Retrieve with skills

The platform includes two preset skills that let an AI assistant access a knowledge base directly, without manual API calls.

Skill name

Capability

Applicable role

Knowledge Base Agent (polardb-kb-agent)

Read-write: Manage knowledge bases, upload or delete documents, modify chunks, and search.

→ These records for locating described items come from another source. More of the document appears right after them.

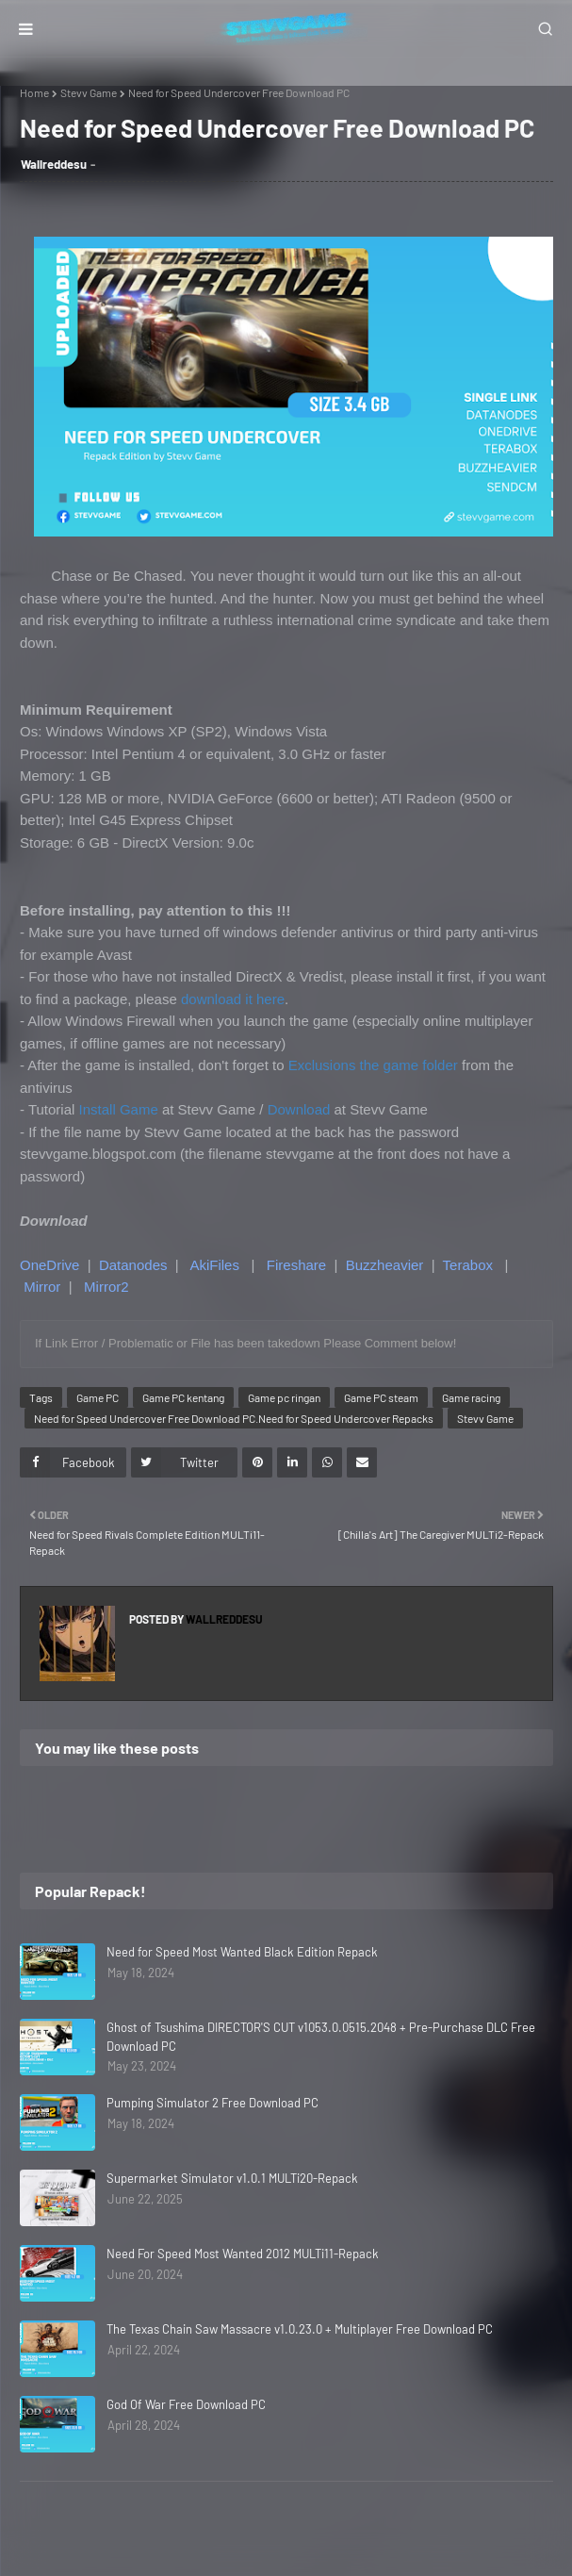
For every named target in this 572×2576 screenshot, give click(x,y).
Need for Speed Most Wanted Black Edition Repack (242, 1951)
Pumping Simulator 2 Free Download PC (212, 2102)
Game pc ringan (284, 1397)
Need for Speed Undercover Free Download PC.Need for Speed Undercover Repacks (233, 1418)
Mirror (42, 1287)
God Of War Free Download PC (186, 2404)
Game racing (471, 1397)
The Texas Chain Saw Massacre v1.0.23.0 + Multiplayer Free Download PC (299, 2329)
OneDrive (49, 1265)
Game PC (97, 1397)
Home (34, 92)
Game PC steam (381, 1397)
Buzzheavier (385, 1265)
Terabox (468, 1265)
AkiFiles (214, 1265)
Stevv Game (88, 92)
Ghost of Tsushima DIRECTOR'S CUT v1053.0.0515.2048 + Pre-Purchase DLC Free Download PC (320, 2037)
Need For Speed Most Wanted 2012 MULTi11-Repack (242, 2253)
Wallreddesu (54, 164)
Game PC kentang (183, 1397)
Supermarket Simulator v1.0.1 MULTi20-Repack (232, 2178)
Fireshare (296, 1265)
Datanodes (133, 1265)
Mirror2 (106, 1287)
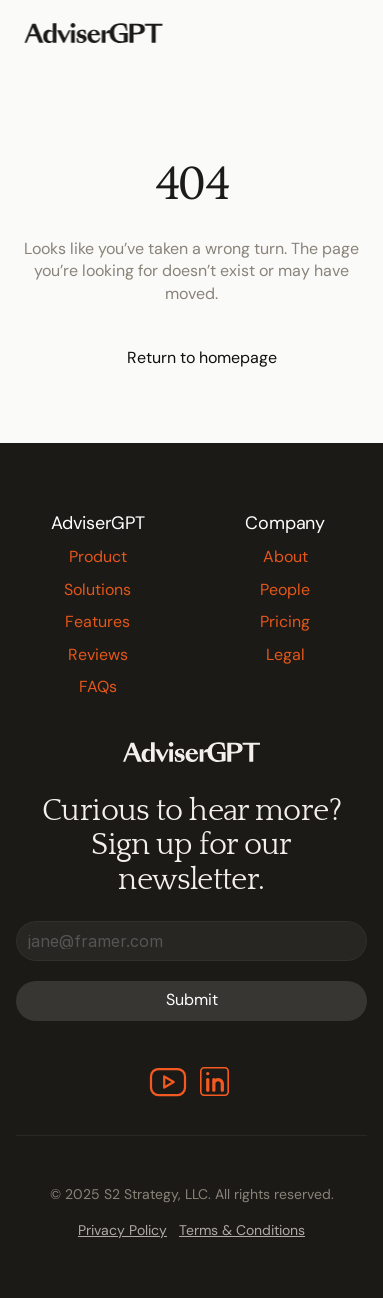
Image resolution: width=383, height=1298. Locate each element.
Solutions (97, 589)
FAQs (98, 686)
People (285, 589)
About (285, 556)
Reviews (98, 654)
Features (97, 621)
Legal (285, 654)
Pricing (285, 621)
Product (98, 556)
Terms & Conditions (242, 1230)
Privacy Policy (122, 1230)
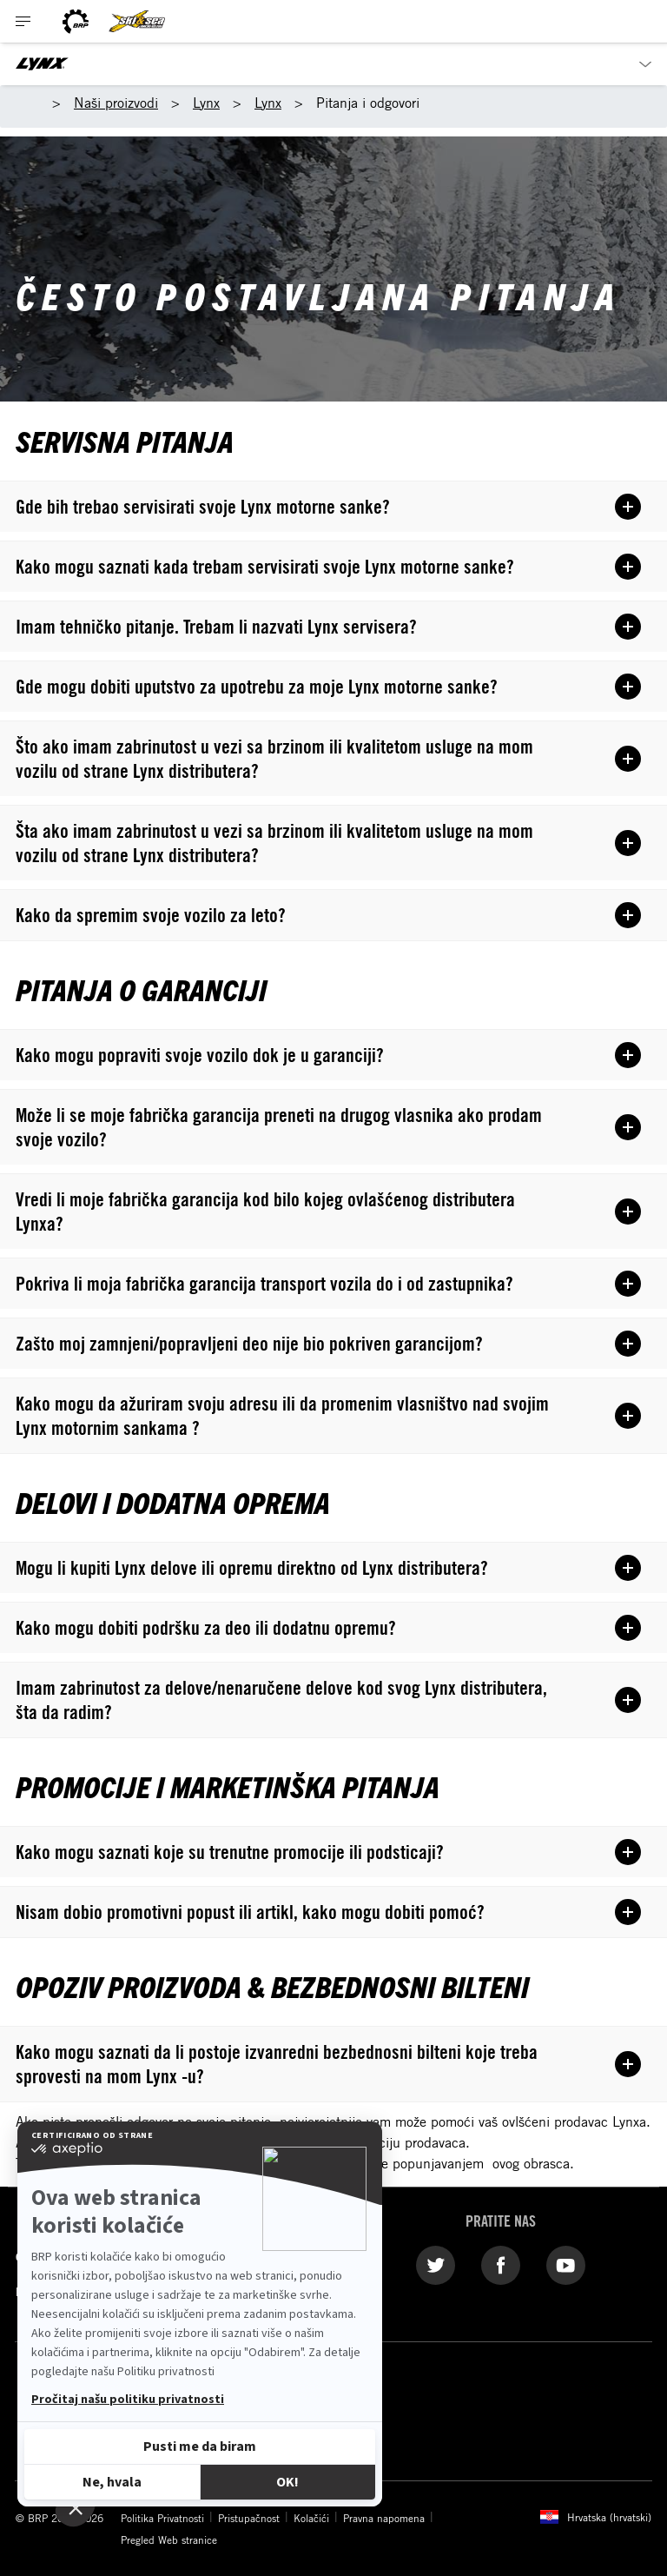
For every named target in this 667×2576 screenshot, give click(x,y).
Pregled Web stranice (169, 2539)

administrators and operations

Import a skill

An administrator can enable the corresponding skill by navigating to skill management > import presets.

Usage

After you enable a skill, the AI assistant can retrieve information from the knowledge base. Simply ask questions in natural language, and the assistant will automatically search for relevant content and use it to generate a response.

Command reference

  • # Basic search (uses the default configured knowledge base)
    python3 scripts/search.py "How do I configure the database connection pool?"
    
    # Specify knowledge bases and return more results
    python3 scripts/search.py "deployment process" --dataset-ids ds-abc123,ds-xyz --top-k 10
    
    # Include images (for questions about charts or architecture diagrams)
    python3 scripts/search.py "system architecture diagram" --with-images --json
  • View knowledge bases:

    python3 scripts/datasets.py list --json           # List all accessible knowledge bases
    python3 scripts/datasets.py info ds-abc123        # View details
  • Check document and parsing status:

    python3 scripts/list_documents.py ds-abc123 --run DONE --suffix pdf
    python3 scripts/parse_status.py  ds-abc123        # Aggregate parsing progress
  • Management operations (polardb-kb-agent only):

    python3 scripts/datasets.py create --name "new-kb" --chunk-method naive
    python3 scripts/upload_documents.py ds-abc123 ./docs/*.pdf
    python3 scripts/parse_documents.py ds-abc123 --all
    python3 scripts/update_dataset.py ds-abc123 --chunk-method paper
    Note

    All skill scripts read the ONTOLOGY_BASE_URL and ONTOLOGY_API_KEY environment variables by default. These variables are automatically injected when you import the skill into the AI assistant, so you do not need to set them.

Use cases

  • Developer Q&A: Import internal design documents into a knowledge base to query architecture details and API specifications directly from an AI assistant.

  • Customer service SOP: Import FAQs into a knowledge base so customer service agents can retrieve standard responses using an AI assistant.

  • Ticket analysis: Import historical incident reports. When a new incident occurs, use an AI assistant to search for similar cases.

  • Bulk semantic analysis: Use the --json flag with your scripts to retrieve answers for a batch of questions and export the results for evaluation.